Volvamos a la idea de PARAR, la lluvia hace que tengamos que ralentizar y estar menos sociales, es decir más en soledad. En soledad y silencio, tu cuerpo tiene permiso de sentir, por fin tiene tiempo de hablar contigo, de expresarte lo que necesita y uff, sentir en el cuerpo es trabajoso, requiere atención, presencia y su posterior regulación. En mi opinión, ésto es lo incómodo, sentir .
Tenemos el cuerpo dicotomizado, estamos bien o mal, FIN, pues no, lo siento, hay muchas emociones y bien o mal no son dos de ellas. Cuando estás en soledad, lloviendo, me parece que el cuerpo está legitimado a sentirse triste, cansado, enfadado, con necesidad de distancia… y estamos distraídas, podemos confundir l as emociones desagradables con sentirnos MAL, y mal no es una emoción, mira un poco más.
Creo honestamente que la lluvia hace crecer el sentimiento de tristeza, la lluvia, las lágrimas… bueno, pueden ser símiles. La tristeza desenergetiza, te pausa, te hace mirar al pasado y despedirte de lo que ya no hay, hacer duelos.
A lo largo del año hay distintas estaciones con distintas características. El invierno nos invita a invernar, a cobijarnos, a pausar, a desechar lo que no nos vale y ofrece ideas de oportunidades diferentes de crecimiento. Lo dice la naturaleza, lo vivimos los seres vivos. E s parte de la vida, desecha lo oxidado.

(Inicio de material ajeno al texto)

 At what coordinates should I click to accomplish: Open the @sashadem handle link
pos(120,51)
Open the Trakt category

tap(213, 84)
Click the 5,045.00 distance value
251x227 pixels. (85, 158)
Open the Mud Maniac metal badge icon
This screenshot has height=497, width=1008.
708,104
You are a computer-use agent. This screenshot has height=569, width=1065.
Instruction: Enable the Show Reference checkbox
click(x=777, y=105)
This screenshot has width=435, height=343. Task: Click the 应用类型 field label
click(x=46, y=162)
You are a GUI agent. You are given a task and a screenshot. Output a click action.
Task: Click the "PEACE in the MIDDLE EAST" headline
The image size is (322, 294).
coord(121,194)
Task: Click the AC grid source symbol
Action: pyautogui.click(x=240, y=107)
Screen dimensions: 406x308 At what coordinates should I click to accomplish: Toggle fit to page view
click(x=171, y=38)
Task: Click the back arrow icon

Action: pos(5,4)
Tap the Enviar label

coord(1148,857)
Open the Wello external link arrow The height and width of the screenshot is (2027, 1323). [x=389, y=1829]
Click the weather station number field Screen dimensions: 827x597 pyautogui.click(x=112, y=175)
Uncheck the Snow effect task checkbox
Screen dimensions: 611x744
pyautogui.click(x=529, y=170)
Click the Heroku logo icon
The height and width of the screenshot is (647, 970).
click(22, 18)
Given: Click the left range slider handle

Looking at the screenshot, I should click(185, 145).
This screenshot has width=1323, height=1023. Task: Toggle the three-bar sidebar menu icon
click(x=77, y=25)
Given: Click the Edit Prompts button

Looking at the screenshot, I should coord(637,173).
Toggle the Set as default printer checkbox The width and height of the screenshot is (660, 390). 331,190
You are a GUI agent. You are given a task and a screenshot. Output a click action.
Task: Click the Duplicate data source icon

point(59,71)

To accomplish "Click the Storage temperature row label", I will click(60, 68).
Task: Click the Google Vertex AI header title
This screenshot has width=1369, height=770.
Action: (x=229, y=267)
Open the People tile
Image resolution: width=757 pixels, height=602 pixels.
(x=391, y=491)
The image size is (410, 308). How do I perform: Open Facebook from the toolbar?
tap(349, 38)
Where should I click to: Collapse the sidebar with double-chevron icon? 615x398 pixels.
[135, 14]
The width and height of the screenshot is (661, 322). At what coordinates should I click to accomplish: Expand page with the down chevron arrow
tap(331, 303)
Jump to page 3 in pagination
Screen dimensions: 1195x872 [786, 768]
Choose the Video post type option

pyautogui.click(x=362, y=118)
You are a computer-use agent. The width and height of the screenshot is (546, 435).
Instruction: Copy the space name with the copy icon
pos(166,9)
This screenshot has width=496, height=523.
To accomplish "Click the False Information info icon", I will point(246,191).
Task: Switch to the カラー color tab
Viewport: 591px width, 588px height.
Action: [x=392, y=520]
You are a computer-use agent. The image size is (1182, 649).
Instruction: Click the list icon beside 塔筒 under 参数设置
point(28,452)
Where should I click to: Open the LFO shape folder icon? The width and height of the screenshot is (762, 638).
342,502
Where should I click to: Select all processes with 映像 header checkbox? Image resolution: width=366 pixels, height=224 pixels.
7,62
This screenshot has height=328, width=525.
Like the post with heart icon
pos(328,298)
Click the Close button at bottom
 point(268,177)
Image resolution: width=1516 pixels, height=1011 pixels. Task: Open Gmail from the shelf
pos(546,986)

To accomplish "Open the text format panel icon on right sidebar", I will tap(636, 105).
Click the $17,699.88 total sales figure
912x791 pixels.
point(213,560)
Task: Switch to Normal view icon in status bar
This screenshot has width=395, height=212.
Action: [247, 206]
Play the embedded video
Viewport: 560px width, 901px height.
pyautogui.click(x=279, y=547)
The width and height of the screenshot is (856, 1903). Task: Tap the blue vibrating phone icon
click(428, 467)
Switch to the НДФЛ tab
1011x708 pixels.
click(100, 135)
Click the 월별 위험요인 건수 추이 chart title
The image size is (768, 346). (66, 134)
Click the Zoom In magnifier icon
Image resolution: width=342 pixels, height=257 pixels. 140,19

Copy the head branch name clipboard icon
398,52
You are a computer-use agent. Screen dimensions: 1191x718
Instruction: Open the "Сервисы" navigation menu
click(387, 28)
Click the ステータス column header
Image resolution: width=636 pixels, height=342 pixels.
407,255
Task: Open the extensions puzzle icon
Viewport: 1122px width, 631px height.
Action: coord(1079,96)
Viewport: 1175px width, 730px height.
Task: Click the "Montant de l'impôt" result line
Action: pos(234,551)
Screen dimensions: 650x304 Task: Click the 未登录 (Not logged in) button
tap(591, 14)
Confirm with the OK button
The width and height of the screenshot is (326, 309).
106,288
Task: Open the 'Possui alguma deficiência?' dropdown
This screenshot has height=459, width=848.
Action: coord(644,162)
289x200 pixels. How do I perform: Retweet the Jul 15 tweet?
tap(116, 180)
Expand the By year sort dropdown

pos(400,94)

Pausar está bien, no siempre se elige cuando, pero cuando la vida te da la oportunidad, aprovéchalo, siente cómo te sientes y exprésalo. Y si quieres estar triste porque llueve, vale, al menos hay ese ratito en el que tu cuerpo se siente legitimado a sentir tristeza, ( por cierto, una de las emociones con menos permiso de ser sentida) .
Recuerda, lo que sientes puede ser originado por el contexto, la emoción te atraviesa, pero no es tuya, puedes sentirlo y dejarla ir.
A quienes les encanta el invierno, aprovechad, sed felices, es vuestro momento. A demás, es innegable, el olor y el sonido de la lluvia son maravillosos, una atención plena en este momento y te ayudará a sentirte en calma, regula tu sistema nervioso. A quienes no les gusta, tranquilidad, va a acabar y vendrá tu estación favorita, hay tiempo para todas.